# Problem statement
Reproduce all of the material below word for word, changing nothing.

# Listed entries
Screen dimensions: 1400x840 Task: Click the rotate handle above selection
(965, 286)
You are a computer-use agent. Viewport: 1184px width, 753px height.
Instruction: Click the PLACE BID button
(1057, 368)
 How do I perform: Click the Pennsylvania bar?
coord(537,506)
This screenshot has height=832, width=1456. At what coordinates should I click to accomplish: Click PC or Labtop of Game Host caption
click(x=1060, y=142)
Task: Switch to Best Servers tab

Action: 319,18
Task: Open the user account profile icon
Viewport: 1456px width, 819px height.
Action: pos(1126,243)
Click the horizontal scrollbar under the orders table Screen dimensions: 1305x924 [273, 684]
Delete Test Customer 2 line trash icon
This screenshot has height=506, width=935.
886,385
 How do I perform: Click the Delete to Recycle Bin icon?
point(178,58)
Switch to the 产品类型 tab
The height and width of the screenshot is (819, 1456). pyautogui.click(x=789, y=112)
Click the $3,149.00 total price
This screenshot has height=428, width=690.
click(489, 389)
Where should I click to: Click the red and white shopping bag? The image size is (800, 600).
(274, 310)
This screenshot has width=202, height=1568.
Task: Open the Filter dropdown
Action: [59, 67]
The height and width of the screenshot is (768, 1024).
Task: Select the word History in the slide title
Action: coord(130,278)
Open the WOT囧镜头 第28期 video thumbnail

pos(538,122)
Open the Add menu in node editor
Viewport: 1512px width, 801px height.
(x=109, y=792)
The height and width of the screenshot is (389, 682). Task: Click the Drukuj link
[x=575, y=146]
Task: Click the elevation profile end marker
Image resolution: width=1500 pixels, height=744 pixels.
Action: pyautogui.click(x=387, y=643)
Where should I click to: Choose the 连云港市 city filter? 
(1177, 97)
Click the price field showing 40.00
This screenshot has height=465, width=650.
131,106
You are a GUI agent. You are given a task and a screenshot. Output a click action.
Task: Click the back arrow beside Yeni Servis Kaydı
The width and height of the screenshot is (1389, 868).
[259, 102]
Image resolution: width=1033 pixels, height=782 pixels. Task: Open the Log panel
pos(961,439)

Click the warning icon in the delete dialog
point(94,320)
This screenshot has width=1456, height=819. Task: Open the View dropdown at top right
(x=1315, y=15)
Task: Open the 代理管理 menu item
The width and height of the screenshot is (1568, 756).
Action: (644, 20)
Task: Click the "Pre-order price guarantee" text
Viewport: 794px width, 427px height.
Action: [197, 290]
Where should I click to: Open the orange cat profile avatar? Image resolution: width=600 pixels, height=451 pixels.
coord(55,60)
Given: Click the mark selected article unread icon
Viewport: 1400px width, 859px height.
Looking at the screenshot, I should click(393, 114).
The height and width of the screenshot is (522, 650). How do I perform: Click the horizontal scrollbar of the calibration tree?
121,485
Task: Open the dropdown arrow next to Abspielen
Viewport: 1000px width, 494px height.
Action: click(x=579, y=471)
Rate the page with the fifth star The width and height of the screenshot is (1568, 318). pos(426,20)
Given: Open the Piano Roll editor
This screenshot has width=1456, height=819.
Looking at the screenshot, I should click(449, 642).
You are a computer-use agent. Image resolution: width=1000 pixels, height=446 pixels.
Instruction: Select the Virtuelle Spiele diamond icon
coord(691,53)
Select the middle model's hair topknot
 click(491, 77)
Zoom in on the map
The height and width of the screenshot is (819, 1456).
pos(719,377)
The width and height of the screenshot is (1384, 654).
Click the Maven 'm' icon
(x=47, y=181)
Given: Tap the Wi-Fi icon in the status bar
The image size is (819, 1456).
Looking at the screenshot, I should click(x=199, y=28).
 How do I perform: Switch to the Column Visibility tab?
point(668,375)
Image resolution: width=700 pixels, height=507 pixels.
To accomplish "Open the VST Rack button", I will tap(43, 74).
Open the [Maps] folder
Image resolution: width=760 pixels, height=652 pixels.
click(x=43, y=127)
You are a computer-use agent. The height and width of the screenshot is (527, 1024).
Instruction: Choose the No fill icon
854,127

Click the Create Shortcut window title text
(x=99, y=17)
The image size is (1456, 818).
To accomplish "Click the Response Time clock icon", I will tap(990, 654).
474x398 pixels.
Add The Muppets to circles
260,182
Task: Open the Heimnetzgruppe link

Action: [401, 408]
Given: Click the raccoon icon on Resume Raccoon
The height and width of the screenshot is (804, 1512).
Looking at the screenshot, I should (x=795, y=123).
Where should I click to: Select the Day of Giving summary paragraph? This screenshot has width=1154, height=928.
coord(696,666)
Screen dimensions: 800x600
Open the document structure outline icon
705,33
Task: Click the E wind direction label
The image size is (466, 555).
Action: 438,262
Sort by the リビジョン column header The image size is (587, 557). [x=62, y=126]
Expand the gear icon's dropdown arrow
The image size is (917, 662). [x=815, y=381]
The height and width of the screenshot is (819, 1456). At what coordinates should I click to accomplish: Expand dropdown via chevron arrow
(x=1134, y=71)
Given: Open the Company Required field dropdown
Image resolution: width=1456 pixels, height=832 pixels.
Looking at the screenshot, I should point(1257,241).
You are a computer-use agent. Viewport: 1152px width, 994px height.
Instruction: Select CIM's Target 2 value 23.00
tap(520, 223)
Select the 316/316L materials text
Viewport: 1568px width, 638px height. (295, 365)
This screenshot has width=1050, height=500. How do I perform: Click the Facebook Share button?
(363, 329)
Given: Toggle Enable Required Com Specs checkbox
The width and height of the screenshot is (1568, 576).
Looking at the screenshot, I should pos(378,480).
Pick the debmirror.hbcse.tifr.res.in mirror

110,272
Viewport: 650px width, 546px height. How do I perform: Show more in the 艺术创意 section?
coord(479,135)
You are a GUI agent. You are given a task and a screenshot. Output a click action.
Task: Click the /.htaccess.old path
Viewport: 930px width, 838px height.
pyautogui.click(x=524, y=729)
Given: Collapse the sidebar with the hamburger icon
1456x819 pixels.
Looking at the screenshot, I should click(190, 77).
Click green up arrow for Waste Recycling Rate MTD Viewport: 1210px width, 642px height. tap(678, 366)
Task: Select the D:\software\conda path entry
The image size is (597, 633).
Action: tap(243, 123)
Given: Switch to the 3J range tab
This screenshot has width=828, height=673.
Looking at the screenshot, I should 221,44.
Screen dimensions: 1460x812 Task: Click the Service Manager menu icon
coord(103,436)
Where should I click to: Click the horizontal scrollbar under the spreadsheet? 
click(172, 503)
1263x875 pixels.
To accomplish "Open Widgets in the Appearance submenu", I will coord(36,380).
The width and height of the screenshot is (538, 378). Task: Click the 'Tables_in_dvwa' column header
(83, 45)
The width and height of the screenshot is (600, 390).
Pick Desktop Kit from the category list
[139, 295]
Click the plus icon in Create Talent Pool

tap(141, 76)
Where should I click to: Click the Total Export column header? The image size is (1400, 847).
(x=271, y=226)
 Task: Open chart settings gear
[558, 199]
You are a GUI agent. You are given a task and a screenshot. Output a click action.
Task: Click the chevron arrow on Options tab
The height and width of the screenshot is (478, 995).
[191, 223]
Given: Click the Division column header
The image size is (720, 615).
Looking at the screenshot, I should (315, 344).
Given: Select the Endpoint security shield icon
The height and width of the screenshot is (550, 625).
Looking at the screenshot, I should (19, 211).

# Reply
Screen dimensions: 1400x840 Task: Click the rotate handle above selection
(965, 286)
You are a computer-use agent. Viewport: 1184px width, 753px height.
Instruction: Click the PLACE BID button
(1057, 368)
 How do I perform: Click the Pennsylvania bar?
coord(537,506)
This screenshot has height=832, width=1456. At what coordinates should I click to accomplish: Click PC or Labtop of Game Host caption
click(x=1060, y=142)
Task: Switch to Best Servers tab

Action: 319,18
Task: Open the user account profile icon
Viewport: 1456px width, 819px height.
Action: pos(1126,243)
Click the horizontal scrollbar under the orders table Screen dimensions: 1305x924 [273, 684]
Delete Test Customer 2 line trash icon
This screenshot has height=506, width=935.
886,385
 How do I perform: Click the Delete to Recycle Bin icon?
point(178,58)
Switch to the 产品类型 tab
The height and width of the screenshot is (819, 1456). pyautogui.click(x=789, y=112)
Click the $3,149.00 total price
This screenshot has height=428, width=690.
click(489, 389)
Where should I click to: Click the red and white shopping bag? The image size is (800, 600).
(274, 310)
This screenshot has width=202, height=1568.
Task: Open the Filter dropdown
Action: [59, 67]
The height and width of the screenshot is (768, 1024).
Task: Select the word History in the slide title
Action: coord(130,278)
Open the WOT囧镜头 第28期 video thumbnail

pos(538,122)
Open the Add menu in node editor
Viewport: 1512px width, 801px height.
(x=109, y=792)
The height and width of the screenshot is (389, 682). Task: Click the Drukuj link
[x=575, y=146]
Task: Click the elevation profile end marker
Image resolution: width=1500 pixels, height=744 pixels.
Action: pyautogui.click(x=387, y=643)
Where should I click to: Choose the 连云港市 city filter? 
(1177, 97)
Click the price field showing 40.00
This screenshot has height=465, width=650.
131,106
You are a GUI agent. You are given a task and a screenshot. Output a click action.
Task: Click the back arrow beside Yeni Servis Kaydı
The width and height of the screenshot is (1389, 868).
[259, 102]
Image resolution: width=1033 pixels, height=782 pixels. Task: Open the Log panel
pos(961,439)

Click the warning icon in the delete dialog
point(94,320)
This screenshot has width=1456, height=819. Task: Open the View dropdown at top right
(x=1315, y=15)
Task: Open the 代理管理 menu item
The width and height of the screenshot is (1568, 756).
Action: (644, 20)
Task: Click the "Pre-order price guarantee" text
Viewport: 794px width, 427px height.
Action: [197, 290]
Where should I click to: Open the orange cat profile avatar? Image resolution: width=600 pixels, height=451 pixels.
coord(55,60)
Given: Click the mark selected article unread icon
Viewport: 1400px width, 859px height.
Looking at the screenshot, I should click(393, 114).
The height and width of the screenshot is (522, 650). How do I perform: Click the horizontal scrollbar of the calibration tree?
121,485
Task: Open the dropdown arrow next to Abspielen
Viewport: 1000px width, 494px height.
Action: click(x=579, y=471)
Rate the page with the fifth star The width and height of the screenshot is (1568, 318). pos(426,20)
Given: Open the Piano Roll editor
This screenshot has width=1456, height=819.
Looking at the screenshot, I should click(449, 642).
You are a computer-use agent. Image resolution: width=1000 pixels, height=446 pixels.
Instruction: Select the Virtuelle Spiele diamond icon
coord(691,53)
Select the middle model's hair topknot
 click(491, 77)
Zoom in on the map
The height and width of the screenshot is (819, 1456).
pos(719,377)
The width and height of the screenshot is (1384, 654).
Click the Maven 'm' icon
(x=47, y=181)
Given: Tap the Wi-Fi icon in the status bar
The image size is (819, 1456).
Looking at the screenshot, I should click(x=199, y=28).
 How do I perform: Switch to the Column Visibility tab?
point(668,375)
Image resolution: width=700 pixels, height=507 pixels.
To accomplish "Open the VST Rack button", I will tap(43, 74).
Open the [Maps] folder
Image resolution: width=760 pixels, height=652 pixels.
click(x=43, y=127)
You are a computer-use agent. The height and width of the screenshot is (527, 1024).
Instruction: Choose the No fill icon
854,127

Click the Create Shortcut window title text
(x=99, y=17)
The image size is (1456, 818).
To accomplish "Click the Response Time clock icon", I will tap(990, 654).
474x398 pixels.
Add The Muppets to circles
260,182
Task: Open the Heimnetzgruppe link

Action: [401, 408]
Given: Click the raccoon icon on Resume Raccoon
The height and width of the screenshot is (804, 1512).
Looking at the screenshot, I should (x=795, y=123).
Where should I click to: Select the Day of Giving summary paragraph? This screenshot has width=1154, height=928.
coord(696,666)
Screen dimensions: 800x600
Open the document structure outline icon
705,33
Task: Click the E wind direction label
The image size is (466, 555).
Action: 438,262
Sort by the リビジョン column header The image size is (587, 557). [x=62, y=126]
Expand the gear icon's dropdown arrow
The image size is (917, 662). [x=815, y=381]
The height and width of the screenshot is (819, 1456). At what coordinates should I click to accomplish: Expand dropdown via chevron arrow
(x=1134, y=71)
Given: Open the Company Required field dropdown
Image resolution: width=1456 pixels, height=832 pixels.
Looking at the screenshot, I should point(1257,241).
You are a computer-use agent. Viewport: 1152px width, 994px height.
Instruction: Select CIM's Target 2 value 23.00
tap(520, 223)
Select the 316/316L materials text
Viewport: 1568px width, 638px height. (295, 365)
This screenshot has width=1050, height=500. How do I perform: Click the Facebook Share button?
(363, 329)
Given: Toggle Enable Required Com Specs checkbox
The width and height of the screenshot is (1568, 576).
Looking at the screenshot, I should pos(378,480).
Pick the debmirror.hbcse.tifr.res.in mirror

110,272
Viewport: 650px width, 546px height. How do I perform: Show more in the 艺术创意 section?
coord(479,135)
You are a GUI agent. You are given a task and a screenshot. Output a click action.
Task: Click the /.htaccess.old path
Viewport: 930px width, 838px height.
pyautogui.click(x=524, y=729)
Given: Collapse the sidebar with the hamburger icon
1456x819 pixels.
Looking at the screenshot, I should click(190, 77).
Click green up arrow for Waste Recycling Rate MTD Viewport: 1210px width, 642px height. tap(678, 366)
Task: Select the D:\software\conda path entry
The image size is (597, 633).
Action: tap(243, 123)
Given: Switch to the 3J range tab
This screenshot has width=828, height=673.
Looking at the screenshot, I should 221,44.
Screen dimensions: 1460x812 Task: Click the Service Manager menu icon
coord(103,436)
Where should I click to: Click the horizontal scrollbar under the spreadsheet? 
click(172, 503)
1263x875 pixels.
To accomplish "Open Widgets in the Appearance submenu", I will coord(36,380).
The width and height of the screenshot is (538, 378). Task: Click the 'Tables_in_dvwa' column header
(83, 45)
The width and height of the screenshot is (600, 390).
Pick Desktop Kit from the category list
[139, 295]
Click the plus icon in Create Talent Pool

tap(141, 76)
Where should I click to: Click the Total Export column header? The image size is (1400, 847).
(x=271, y=226)
 Task: Open chart settings gear
[558, 199]
You are a GUI agent. You are given a task and a screenshot. Output a click action.
Task: Click the chevron arrow on Options tab
The height and width of the screenshot is (478, 995).
[191, 223]
Given: Click the Division column header
The image size is (720, 615).
Looking at the screenshot, I should (315, 344).
Given: Select the Endpoint security shield icon
The height and width of the screenshot is (550, 625).
Looking at the screenshot, I should (19, 211).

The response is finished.